• [Requirement]
Write out the listing below exactly, and omit any images you find in it.

• [Data for processing]
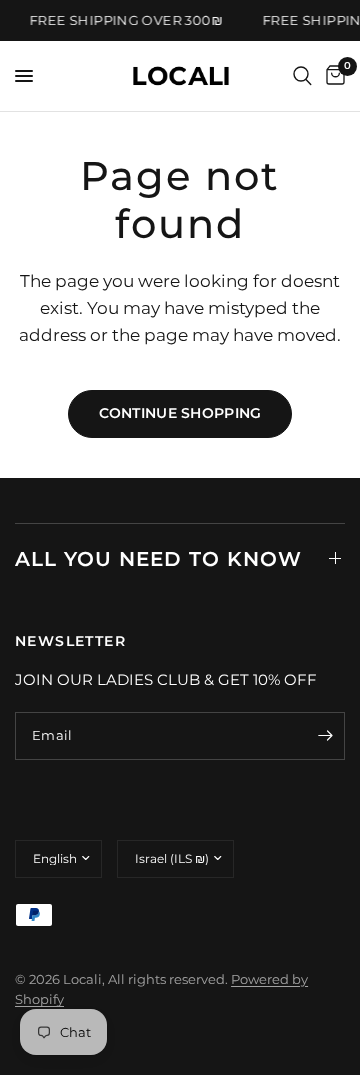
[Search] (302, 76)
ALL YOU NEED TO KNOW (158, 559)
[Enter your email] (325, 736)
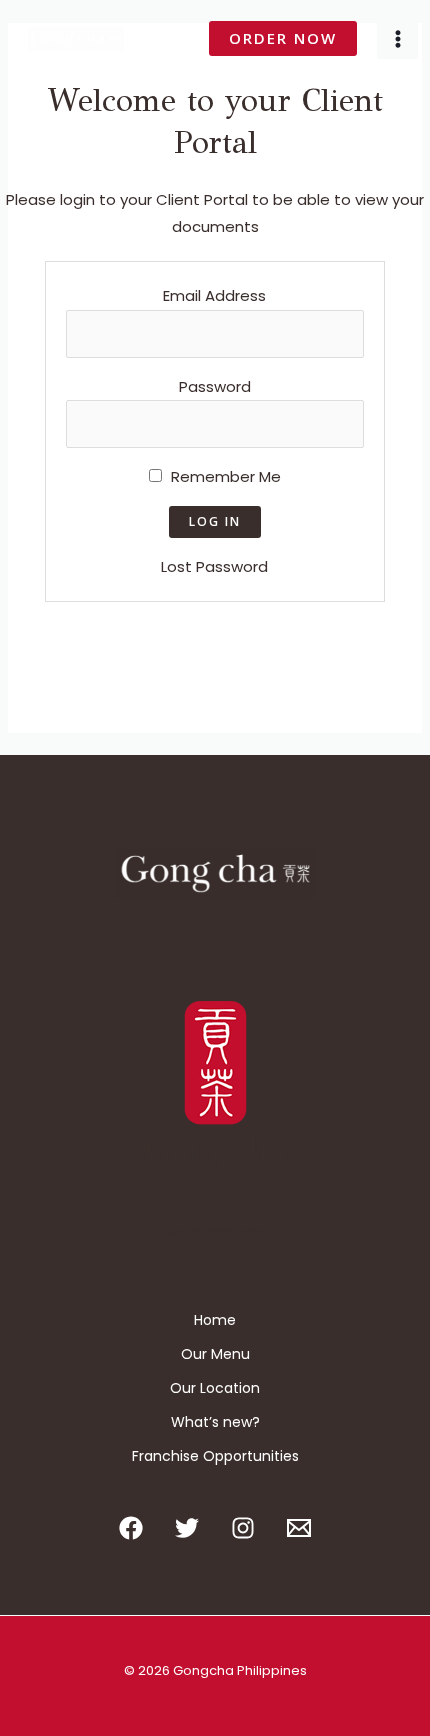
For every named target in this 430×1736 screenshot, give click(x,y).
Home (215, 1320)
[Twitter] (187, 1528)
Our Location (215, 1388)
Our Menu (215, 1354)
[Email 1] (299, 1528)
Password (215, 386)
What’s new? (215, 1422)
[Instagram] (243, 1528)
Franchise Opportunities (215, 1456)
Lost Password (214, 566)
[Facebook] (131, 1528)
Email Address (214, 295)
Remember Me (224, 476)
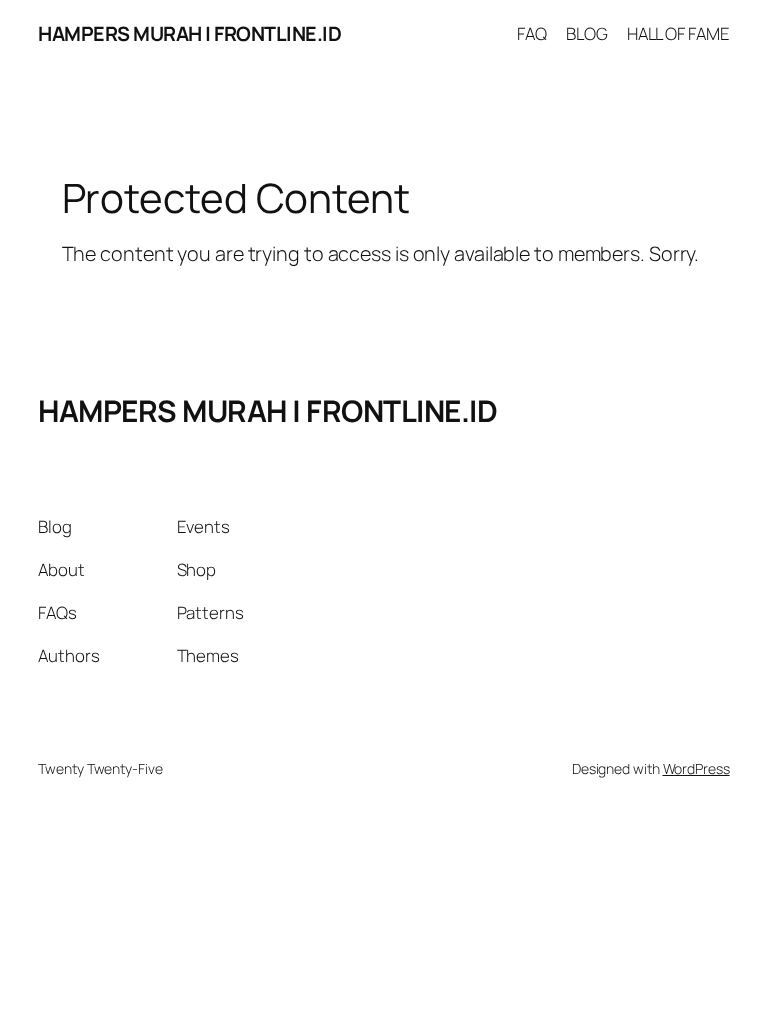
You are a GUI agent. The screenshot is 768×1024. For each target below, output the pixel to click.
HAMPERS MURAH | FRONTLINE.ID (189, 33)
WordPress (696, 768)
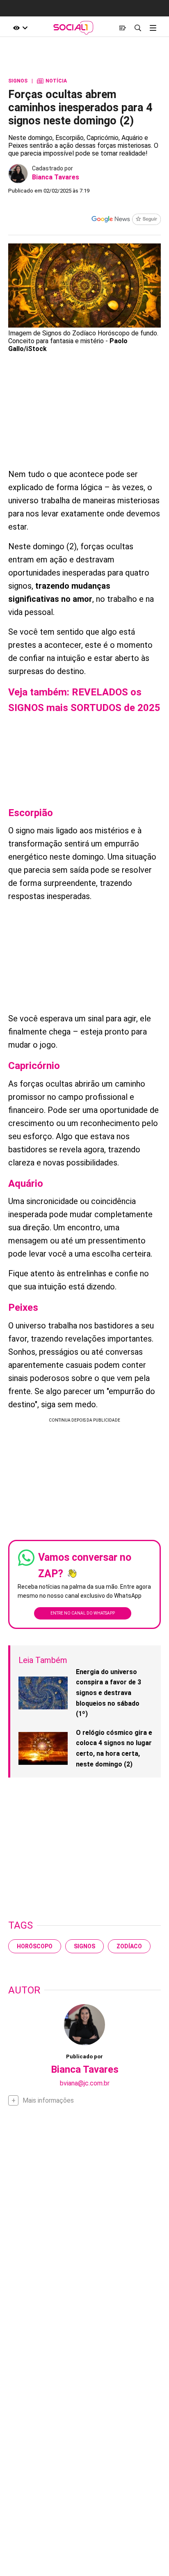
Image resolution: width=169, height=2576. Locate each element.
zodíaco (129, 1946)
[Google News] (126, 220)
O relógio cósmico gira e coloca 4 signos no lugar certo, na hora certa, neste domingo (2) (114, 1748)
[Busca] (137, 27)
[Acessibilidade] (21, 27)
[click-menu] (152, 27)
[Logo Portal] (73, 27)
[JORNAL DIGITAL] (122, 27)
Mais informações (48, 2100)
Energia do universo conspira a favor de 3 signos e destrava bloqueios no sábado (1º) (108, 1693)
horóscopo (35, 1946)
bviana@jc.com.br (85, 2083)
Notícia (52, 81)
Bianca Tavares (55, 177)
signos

• [Your solution]
[Search] (302, 76)
ALL YOU NEED TO KNOW (158, 559)
[Enter your email] (325, 736)
For every named target in this 430×1736 screenshot, give click(x,y).
Home (215, 1320)
[Twitter] (187, 1528)
Our Location (215, 1388)
Our Menu (215, 1354)
[Email 1] (299, 1528)
Password (215, 386)
What’s new? (215, 1422)
[Instagram] (243, 1528)
Franchise Opportunities (215, 1456)
Lost Password (214, 566)
[Facebook] (131, 1528)
Email Address (214, 295)
Remember Me (224, 476)
You are a GUI agent. The screenshot is 768×1024. For each target below, output the pixel to click.
HAMPERS MURAH | FRONTLINE.ID (189, 33)
WordPress (696, 768)
Image resolution: width=169, height=2576. Locate each element.
zodíaco (129, 1946)
[Google News] (126, 220)
O relógio cósmico gira e coloca 4 signos no lugar certo, na hora certa, neste domingo (2) (114, 1748)
[Busca] (137, 27)
[Acessibilidade] (21, 27)
[click-menu] (152, 27)
[Logo Portal] (73, 27)
[JORNAL DIGITAL] (122, 27)
Mais informações (48, 2100)
Energia do universo conspira a favor de 3 signos e destrava bloqueios no sábado (1º) (108, 1693)
horóscopo (35, 1946)
bviana@jc.com.br (85, 2083)
Notícia (52, 81)
Bianca Tavares (55, 177)
signos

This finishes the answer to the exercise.